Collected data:
== == ==

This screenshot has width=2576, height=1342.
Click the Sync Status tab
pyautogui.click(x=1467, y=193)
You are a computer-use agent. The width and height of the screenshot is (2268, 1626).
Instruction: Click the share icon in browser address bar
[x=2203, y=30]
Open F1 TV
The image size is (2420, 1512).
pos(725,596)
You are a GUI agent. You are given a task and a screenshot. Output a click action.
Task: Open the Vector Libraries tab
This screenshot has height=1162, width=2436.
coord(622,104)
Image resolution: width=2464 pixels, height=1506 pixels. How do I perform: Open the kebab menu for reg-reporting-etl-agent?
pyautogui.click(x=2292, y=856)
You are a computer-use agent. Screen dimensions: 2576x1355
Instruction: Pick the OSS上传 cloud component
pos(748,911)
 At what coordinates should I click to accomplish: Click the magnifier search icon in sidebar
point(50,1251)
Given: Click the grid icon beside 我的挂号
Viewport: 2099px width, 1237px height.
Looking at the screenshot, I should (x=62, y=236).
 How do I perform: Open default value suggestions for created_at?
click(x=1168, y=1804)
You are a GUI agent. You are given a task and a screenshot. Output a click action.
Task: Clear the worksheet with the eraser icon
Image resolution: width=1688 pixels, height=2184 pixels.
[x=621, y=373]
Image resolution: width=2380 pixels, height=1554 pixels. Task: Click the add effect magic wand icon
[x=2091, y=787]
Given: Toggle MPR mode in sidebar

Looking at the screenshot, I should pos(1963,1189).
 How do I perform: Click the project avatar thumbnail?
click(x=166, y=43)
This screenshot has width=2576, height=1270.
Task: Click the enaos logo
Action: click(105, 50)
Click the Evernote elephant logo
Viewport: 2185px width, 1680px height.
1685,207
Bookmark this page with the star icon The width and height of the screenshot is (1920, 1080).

== == ==

◆ TASK DETAILS
Copy the lines above exactly, beginning at the line containing "You are a computer-use agent. Screen" and stopping at the last line.

◆ TASK RESPONSE
You are a computer-use agent. Screen dimensions: 2576x1355
Instruction: Pick the OSS上传 cloud component
pos(748,911)
 At what coordinates should I click to accomplish: Click the magnifier search icon in sidebar
point(50,1251)
Given: Click the grid icon beside 我的挂号
Viewport: 2099px width, 1237px height.
Looking at the screenshot, I should (x=62, y=236).
 How do I perform: Open default value suggestions for created_at?
click(x=1168, y=1804)
You are a GUI agent. You are given a task and a screenshot. Output a click action.
Task: Clear the worksheet with the eraser icon
Image resolution: width=1688 pixels, height=2184 pixels.
[x=621, y=373]
Image resolution: width=2380 pixels, height=1554 pixels. Task: Click the add effect magic wand icon
[x=2091, y=787]
Given: Toggle MPR mode in sidebar

Looking at the screenshot, I should pos(1963,1189).
 How do I perform: Click the project avatar thumbnail?
click(x=166, y=43)
This screenshot has width=2576, height=1270.
Task: Click the enaos logo
Action: click(105, 50)
Click the Evernote elephant logo
Viewport: 2185px width, 1680px height.
1685,207
Bookmark this page with the star icon The width and height of the screenshot is (1920, 1080).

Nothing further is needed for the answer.